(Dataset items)
** Start **
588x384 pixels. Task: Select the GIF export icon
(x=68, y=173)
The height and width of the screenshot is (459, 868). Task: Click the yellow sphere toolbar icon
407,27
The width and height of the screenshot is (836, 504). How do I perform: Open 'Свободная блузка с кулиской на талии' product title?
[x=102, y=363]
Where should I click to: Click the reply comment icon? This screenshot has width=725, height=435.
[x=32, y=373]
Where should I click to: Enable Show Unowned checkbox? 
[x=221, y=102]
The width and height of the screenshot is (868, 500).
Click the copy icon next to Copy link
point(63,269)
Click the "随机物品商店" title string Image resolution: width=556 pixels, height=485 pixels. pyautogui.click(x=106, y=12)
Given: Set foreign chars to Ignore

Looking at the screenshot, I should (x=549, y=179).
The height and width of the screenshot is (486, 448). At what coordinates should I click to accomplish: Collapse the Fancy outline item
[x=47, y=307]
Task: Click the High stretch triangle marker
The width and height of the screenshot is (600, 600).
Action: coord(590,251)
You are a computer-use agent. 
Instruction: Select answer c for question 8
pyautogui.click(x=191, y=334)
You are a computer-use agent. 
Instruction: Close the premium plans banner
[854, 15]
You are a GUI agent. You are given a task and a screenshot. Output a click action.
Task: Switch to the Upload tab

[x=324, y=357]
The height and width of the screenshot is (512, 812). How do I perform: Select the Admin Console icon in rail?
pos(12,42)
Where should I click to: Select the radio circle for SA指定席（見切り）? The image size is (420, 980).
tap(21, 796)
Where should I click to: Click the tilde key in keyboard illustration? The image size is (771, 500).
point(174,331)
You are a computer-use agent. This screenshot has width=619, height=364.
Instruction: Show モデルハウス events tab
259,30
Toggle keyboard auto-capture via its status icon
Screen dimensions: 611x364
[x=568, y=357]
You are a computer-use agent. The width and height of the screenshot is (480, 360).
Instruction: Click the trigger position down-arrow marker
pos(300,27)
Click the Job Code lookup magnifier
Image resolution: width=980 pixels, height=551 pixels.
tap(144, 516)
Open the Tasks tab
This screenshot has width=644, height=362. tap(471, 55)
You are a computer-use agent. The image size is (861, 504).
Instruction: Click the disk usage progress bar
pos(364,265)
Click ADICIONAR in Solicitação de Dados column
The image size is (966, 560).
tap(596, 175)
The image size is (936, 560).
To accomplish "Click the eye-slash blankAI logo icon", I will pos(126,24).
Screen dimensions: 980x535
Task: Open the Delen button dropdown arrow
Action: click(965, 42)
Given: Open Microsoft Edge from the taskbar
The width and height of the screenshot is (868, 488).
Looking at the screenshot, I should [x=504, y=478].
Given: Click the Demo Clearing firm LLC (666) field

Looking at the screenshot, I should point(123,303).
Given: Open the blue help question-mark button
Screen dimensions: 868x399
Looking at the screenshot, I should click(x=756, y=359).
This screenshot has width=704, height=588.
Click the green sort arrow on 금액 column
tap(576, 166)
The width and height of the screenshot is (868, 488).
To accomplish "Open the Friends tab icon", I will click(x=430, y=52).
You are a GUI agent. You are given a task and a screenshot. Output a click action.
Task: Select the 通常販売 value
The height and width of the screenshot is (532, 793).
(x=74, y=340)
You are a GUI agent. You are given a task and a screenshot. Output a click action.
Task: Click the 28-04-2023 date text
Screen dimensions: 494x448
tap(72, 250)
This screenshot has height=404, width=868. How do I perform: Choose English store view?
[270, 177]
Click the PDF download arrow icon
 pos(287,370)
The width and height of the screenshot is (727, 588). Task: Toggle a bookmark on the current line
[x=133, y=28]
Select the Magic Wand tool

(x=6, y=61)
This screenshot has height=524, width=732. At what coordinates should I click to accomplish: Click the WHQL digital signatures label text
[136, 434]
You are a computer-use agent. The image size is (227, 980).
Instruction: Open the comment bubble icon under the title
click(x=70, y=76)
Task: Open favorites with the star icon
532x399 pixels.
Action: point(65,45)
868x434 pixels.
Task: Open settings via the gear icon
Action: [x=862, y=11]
** End **
• _WRITTEN INSTRUCTION_: Present every line of the records above as a Markdown table with the columns Row and Line, numbering each row and leaving out blank lines.

• _COMPLETE ANSWER_:
| Row | Line |
|---|---|
| 1 | 588x384 pixels. Task: Select the GIF export icon |
| 2 | (x=68, y=173) |
| 3 | The height and width of the screenshot is (459, 868). Task: Click the yellow sphere toolbar icon |
| 4 | 407,27 |
| 5 | The width and height of the screenshot is (836, 504). How do I perform: Open 'Свободная блузка с кулиской на талии' product title? |
| 6 | [x=102, y=363] |
| 7 | Where should I click to: Click the reply comment icon? This screenshot has width=725, height=435. |
| 8 | [x=32, y=373] |
| 9 | Where should I click to: Enable Show Unowned checkbox?  |
| 10 | [x=221, y=102] |
| 11 | The width and height of the screenshot is (868, 500). |
| 12 | Click the copy icon next to Copy link |
| 13 | point(63,269) |
| 14 | Click the "随机物品商店" title string Image resolution: width=556 pixels, height=485 pixels. pyautogui.click(x=106, y=12) |
| 15 | Given: Set foreign chars to Ignore |
| 16 | Looking at the screenshot, I should (x=549, y=179). |
| 17 | The height and width of the screenshot is (486, 448). At what coordinates should I click to accomplish: Collapse the Fancy outline item |
| 18 | [x=47, y=307] |
| 19 | Task: Click the High stretch triangle marker |
| 20 | The width and height of the screenshot is (600, 600). |
| 21 | Action: coord(590,251) |
| 22 | You are a computer-use agent.  |
| 23 | Instruction: Select answer c for question 8 |
| 24 | pyautogui.click(x=191, y=334) |
| 25 | You are a computer-use agent.  |
| 26 | Instruction: Close the premium plans banner |
| 27 | [854, 15] |
| 28 | You are a GUI agent. You are given a task and a screenshot. Output a click action. |
| 29 | Task: Switch to the Upload tab |
| 30 | [x=324, y=357] |
| 31 | The height and width of the screenshot is (512, 812). How do I perform: Select the Admin Console icon in rail? |
| 32 | pos(12,42) |
| 33 | Where should I click to: Select the radio circle for SA指定席（見切り）? The image size is (420, 980). |
| 34 | tap(21, 796) |
| 35 | Where should I click to: Click the tilde key in keyboard illustration? The image size is (771, 500). |
| 36 | point(174,331) |
| 37 | You are a computer-use agent. This screenshot has width=619, height=364. |
| 38 | Instruction: Show モデルハウス events tab |
| 39 | 259,30 |
| 40 | Toggle keyboard auto-capture via its status icon |
| 41 | Screen dimensions: 611x364 |
| 42 | [x=568, y=357] |
| 43 | You are a computer-use agent. The width and height of the screenshot is (480, 360). |
| 44 | Instruction: Click the trigger position down-arrow marker |
| 45 | pos(300,27) |
| 46 | Click the Job Code lookup magnifier |
| 47 | Image resolution: width=980 pixels, height=551 pixels. |
| 48 | tap(144, 516) |
| 49 | Open the Tasks tab |
| 50 | This screenshot has width=644, height=362. tap(471, 55) |
| 51 | You are a computer-use agent. The image size is (861, 504). |
| 52 | Instruction: Click the disk usage progress bar |
| 53 | pos(364,265) |
| 54 | Click ADICIONAR in Solicitação de Dados column |
| 55 | The image size is (966, 560). |
| 56 | tap(596, 175) |
| 57 | The image size is (936, 560). |
| 58 | To accomplish "Click the eye-slash blankAI logo icon", I will pos(126,24). |
| 59 | Screen dimensions: 980x535 |
| 60 | Task: Open the Delen button dropdown arrow |
| 61 | Action: click(965, 42) |
| 62 | Given: Open Microsoft Edge from the taskbar |
| 63 | The width and height of the screenshot is (868, 488). |
| 64 | Looking at the screenshot, I should [x=504, y=478]. |
| 65 | Given: Click the Demo Clearing firm LLC (666) field |
| 66 | Looking at the screenshot, I should point(123,303). |
| 67 | Given: Open the blue help question-mark button |
| 68 | Screen dimensions: 868x399 |
| 69 | Looking at the screenshot, I should click(x=756, y=359). |
| 70 | This screenshot has width=704, height=588. |
| 71 | Click the green sort arrow on 금액 column |
| 72 | tap(576, 166) |
| 73 | The width and height of the screenshot is (868, 488). |
| 74 | To accomplish "Open the Friends tab icon", I will click(x=430, y=52). |
| 75 | You are a GUI agent. You are given a task and a screenshot. Output a click action. |
| 76 | Task: Select the 通常販売 value |
| 77 | The height and width of the screenshot is (532, 793). |
| 78 | (x=74, y=340) |
| 79 | You are a GUI agent. You are given a task and a screenshot. Output a click action. |
| 80 | Task: Click the 28-04-2023 date text |
| 81 | Screen dimensions: 494x448 |
| 82 | tap(72, 250) |
| 83 | This screenshot has height=404, width=868. How do I perform: Choose English store view? |
| 84 | [270, 177] |
| 85 | Click the PDF download arrow icon |
| 86 |  pos(287,370) |
| 87 | The width and height of the screenshot is (727, 588). Task: Toggle a bookmark on the current line |
| 88 | [x=133, y=28] |
| 89 | Select the Magic Wand tool |
| 90 | (x=6, y=61) |
| 91 | This screenshot has height=524, width=732. At what coordinates should I click to accomplish: Click the WHQL digital signatures label text |
| 92 | [136, 434] |
| 93 | You are a computer-use agent. The image size is (227, 980). |
| 94 | Instruction: Open the comment bubble icon under the title |
| 95 | click(x=70, y=76) |
| 96 | Task: Open favorites with the star icon |
| 97 | 532x399 pixels. |
| 98 | Action: point(65,45) |
| 99 | 868x434 pixels. |
| 100 | Task: Open settings via the gear icon |
| 101 | Action: [x=862, y=11] |